For the following categories of change, we'll have different amounts of sanity-checking and peer-review.

Examples of systems-level changes that might bring significant risk to the stability and resilience of the system:

  • Database Schema changes
  • Core Network changes
  • OS changes
  • php/apache/mysql/postgres/etc version changes
  • Other things I can't think of right now

For these changes, we'll have answers to the following questions, posted in a well-known place. The Ops on-call person will need to know what changes are happening and when.

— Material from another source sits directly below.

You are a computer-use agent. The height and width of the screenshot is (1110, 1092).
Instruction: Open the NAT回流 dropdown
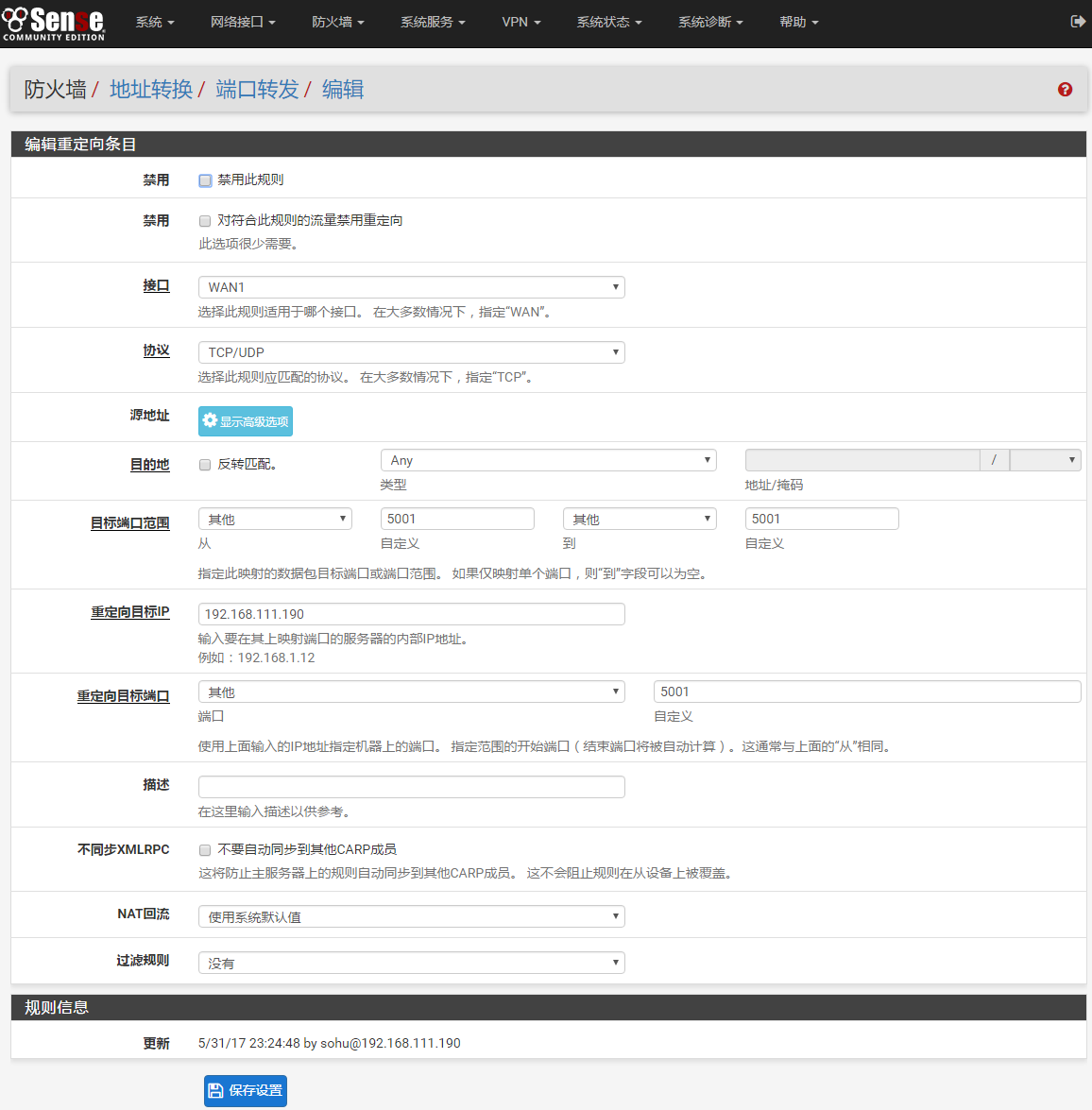coord(411,916)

  1. What is the change? (link to a task ticket or bug with all details, and an acknowledgement by a second engineer)
  2. What's it for, exactly? What problem does it solve?
  3. Has this change happened before? (is there a successful history ?)
  4. Who will be making the change?
  5. When is the change expected to start?
  6. When is the change expected to end?
  7. What is the rollback plan, if something goes wrong during the change?
  8. What is the test to make sure that the change succeeded?

The Long of It

When answering the questions above, here are some things to consider.

Who?
  • Who could be affected if the change fails?
  • Who is performing the change?
What?
  • What is affected by the change? (devices/hosts/network/etc)
  • How long is it expected to take?
    What's the priority of the change?
    - Urgent: This has to be done right now, and could affect the entire site.
    - High: This could affect a large number of users, and needs high priority (today)
    - Medium: This doesn't have to be done right now, but can be postponed (week)
    - Low: This has to be done, can be postponed indefinitely.
  • What will happen if the change is *NOT* made?
When?
  • When will this change be made?
  • When will it be finished?
  • When is "all-clear"?
How?
  • How will it be done? (phased deployment?
  • How will we verify it's successful?
  • How successful were similar changes in the past?
What If?
  • What is the "rollback" plan if the change should fail for some reason?
  • What is the worst possible outcome associated with this change?

The latter section is essentially a segue to a contingency planning or "Go/No-Go" document.